I'm guessing you at least saw it. It was not only highly trafficked by Ad Age readers but also picked up by The Wall Street Journal, Wired, MediaPost and many others. The comments and e-mails flooded in, focusing mostly on the agency's management of the affair and particularly on the chief people officer -- whether she should be criticized for accidentally sending out an "all-internal" e-mail intended for other senior managers that contained the agency's planned "messaging" for staff, clients and vendors.
However unfortunate the CPO can consider herself, she has to be held accountable. Anyone in a senior management position -- and a "chief people officer" is, I presume, senior -- recognizes that part of the reason he receives a fatter check than 95% of the population is because he's going to be held accountable for business performance, mismanagement and sometimes even (apparently) honest mistakes.
That brings us to Carat's next mistake: the anachronistic belief that it could put the genie back in the bottle. From the moment that e-mail was sent to all, this was going to become public knowledge. You might even argue it had been disseminated widely enough that it was already "published." These days we can count our blessings if the timing of our ablutions don't get posted somewhere (one blogger recently dedicated a whole post to an unremarkable, three-line exchange with an Ad Age reporter). So responding with no comment on the error other than a declaration of surprise that we were going to write about it is bizarre. Having IT retract the offending e-mail and trying to kill the story wouldn't have worked 10 years ago, and it's certainly outmoded now. A media shop should know that better than anyone.
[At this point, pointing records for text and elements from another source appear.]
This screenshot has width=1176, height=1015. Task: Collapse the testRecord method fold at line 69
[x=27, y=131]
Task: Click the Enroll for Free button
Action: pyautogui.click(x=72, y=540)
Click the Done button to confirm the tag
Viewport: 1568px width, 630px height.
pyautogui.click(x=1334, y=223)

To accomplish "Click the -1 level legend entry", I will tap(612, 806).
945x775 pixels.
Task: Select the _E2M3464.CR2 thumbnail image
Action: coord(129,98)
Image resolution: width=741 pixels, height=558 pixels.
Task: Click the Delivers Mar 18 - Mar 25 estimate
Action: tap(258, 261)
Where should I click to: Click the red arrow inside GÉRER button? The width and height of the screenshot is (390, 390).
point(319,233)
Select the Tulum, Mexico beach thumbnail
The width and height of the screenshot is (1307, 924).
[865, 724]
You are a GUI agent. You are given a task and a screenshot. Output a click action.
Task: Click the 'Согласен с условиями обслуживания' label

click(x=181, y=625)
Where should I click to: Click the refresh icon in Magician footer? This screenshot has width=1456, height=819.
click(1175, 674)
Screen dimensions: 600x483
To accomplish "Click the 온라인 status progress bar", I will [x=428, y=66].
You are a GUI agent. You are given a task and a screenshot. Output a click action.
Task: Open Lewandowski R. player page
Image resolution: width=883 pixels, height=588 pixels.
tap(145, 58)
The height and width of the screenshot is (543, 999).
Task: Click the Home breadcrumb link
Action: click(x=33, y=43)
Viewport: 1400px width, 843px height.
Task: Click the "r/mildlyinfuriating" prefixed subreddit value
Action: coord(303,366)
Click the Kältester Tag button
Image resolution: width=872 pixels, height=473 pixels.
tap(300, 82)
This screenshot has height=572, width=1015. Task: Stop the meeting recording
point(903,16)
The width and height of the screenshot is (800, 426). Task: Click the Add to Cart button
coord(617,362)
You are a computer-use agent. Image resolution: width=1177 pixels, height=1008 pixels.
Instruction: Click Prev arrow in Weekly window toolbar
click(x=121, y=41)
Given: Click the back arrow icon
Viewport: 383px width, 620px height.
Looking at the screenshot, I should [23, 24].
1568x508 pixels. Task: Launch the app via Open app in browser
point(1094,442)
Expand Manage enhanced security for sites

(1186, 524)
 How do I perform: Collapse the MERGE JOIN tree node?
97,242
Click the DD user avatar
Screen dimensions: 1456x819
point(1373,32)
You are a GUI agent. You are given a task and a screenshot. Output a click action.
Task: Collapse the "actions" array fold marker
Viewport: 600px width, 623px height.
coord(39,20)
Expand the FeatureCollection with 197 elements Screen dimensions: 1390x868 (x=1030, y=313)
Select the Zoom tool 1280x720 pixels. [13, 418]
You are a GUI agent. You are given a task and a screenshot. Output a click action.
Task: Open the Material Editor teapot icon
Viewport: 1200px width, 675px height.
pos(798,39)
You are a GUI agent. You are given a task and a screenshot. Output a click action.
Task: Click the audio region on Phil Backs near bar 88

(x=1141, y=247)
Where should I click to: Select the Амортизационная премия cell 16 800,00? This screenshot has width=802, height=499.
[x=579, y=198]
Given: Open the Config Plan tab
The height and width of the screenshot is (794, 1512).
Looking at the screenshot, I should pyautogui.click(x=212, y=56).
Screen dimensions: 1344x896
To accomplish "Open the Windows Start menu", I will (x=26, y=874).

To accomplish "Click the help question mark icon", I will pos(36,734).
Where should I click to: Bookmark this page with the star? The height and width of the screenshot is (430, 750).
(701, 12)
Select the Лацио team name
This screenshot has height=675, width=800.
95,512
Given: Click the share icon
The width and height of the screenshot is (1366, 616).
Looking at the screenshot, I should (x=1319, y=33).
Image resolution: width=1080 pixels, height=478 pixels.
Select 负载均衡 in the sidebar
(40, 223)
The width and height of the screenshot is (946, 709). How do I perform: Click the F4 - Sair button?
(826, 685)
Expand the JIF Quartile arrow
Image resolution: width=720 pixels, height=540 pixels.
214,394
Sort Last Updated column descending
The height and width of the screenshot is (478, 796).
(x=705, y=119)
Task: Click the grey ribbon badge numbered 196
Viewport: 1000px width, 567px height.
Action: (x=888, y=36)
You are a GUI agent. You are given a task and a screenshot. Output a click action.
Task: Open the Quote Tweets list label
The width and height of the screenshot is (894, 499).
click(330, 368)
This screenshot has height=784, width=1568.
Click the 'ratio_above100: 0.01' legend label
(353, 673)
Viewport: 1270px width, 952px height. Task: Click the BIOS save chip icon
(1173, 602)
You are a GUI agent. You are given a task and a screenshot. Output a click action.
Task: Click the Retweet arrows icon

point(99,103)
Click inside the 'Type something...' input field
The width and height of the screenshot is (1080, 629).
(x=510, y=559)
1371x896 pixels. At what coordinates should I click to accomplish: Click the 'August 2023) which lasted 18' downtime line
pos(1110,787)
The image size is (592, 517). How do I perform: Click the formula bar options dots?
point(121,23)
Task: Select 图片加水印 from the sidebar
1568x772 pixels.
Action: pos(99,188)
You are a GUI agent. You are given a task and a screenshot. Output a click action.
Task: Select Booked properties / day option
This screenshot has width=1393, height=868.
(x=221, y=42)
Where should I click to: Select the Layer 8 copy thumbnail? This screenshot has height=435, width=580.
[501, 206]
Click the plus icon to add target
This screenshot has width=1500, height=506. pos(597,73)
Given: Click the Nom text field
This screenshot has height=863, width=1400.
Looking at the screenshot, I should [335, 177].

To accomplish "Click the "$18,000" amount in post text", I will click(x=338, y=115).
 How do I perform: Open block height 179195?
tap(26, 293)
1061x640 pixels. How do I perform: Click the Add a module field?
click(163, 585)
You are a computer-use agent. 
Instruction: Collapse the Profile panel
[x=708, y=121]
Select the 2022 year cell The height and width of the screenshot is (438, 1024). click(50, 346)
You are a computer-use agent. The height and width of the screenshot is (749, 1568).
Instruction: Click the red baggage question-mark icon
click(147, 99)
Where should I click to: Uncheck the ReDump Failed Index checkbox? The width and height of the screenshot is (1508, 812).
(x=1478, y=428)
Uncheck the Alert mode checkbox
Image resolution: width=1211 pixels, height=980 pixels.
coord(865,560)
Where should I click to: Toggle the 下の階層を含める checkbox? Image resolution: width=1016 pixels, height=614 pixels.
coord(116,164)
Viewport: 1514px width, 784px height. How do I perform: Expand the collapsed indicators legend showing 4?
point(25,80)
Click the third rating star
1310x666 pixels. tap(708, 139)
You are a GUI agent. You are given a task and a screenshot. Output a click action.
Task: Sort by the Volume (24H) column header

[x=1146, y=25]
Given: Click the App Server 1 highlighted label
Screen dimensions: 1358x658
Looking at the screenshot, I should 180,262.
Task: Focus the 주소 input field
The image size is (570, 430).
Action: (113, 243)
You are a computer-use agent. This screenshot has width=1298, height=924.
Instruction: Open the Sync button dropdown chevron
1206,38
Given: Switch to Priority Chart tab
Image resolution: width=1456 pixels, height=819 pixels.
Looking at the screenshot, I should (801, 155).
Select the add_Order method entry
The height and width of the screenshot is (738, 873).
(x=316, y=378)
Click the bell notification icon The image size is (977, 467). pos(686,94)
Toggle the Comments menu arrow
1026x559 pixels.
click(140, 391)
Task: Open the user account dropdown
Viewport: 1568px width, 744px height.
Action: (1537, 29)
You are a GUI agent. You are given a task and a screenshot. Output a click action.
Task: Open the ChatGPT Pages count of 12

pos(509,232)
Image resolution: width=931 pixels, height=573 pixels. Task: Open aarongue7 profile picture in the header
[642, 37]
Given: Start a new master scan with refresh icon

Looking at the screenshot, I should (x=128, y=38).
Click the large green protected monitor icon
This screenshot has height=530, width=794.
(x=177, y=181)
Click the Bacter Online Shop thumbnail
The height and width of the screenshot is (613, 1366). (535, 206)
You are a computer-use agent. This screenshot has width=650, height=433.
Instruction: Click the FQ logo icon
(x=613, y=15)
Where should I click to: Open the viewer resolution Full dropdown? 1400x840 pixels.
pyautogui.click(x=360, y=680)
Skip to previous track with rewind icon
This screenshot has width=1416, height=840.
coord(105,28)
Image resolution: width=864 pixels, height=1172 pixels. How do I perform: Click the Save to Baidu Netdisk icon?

And where was the contrition? An apology doesn't rectify the damage, but it doesn't hurt. (To be fair, CEO Sarah Fay did sound apologetic in the Journal article that was published later on.)
Some commenters said layoffs are too sensitive an issue for a publication to report on. But business journalists regard hirings and firings as important news for their readers, often indicative of larger trends. Most journalists I know take little pleasure in such grim news. It is rare that we haven't been affected by job cuts ourselves at some point, and we are aware we're discussing people's livelihoods.
Several others said Ad Age shouldn't have published Carat's "messaging" PowerPoint. Yet the "restructuring communication" was a big part of the story and almost as ugly as the mistake made in sending it to the entire agency. It shows an attempt to hide behind jargon and spin the cuts as helping clients "innovate."
One of the people who complained, anonymously, about the publication of those documents said they were standard-issue, used often by many large companies (begging the question of why he/she would object to them being published). One expert I spoke to agreed they were fairly run-of-the-mill; another disagreed, finding them jargon-packed and offensive.
Regardless, isn't it about time all companies stopped this doublespeak, especially where people's jobs are concerned? If you want to disguise your new brand positioning by talking in meaningless words, you're just wasting the opportunity to tell your story, but playing bullshit bingo when it comes to layoffs is offensive.
Getting fired is difficult to take. Getting "right-sized" is worse.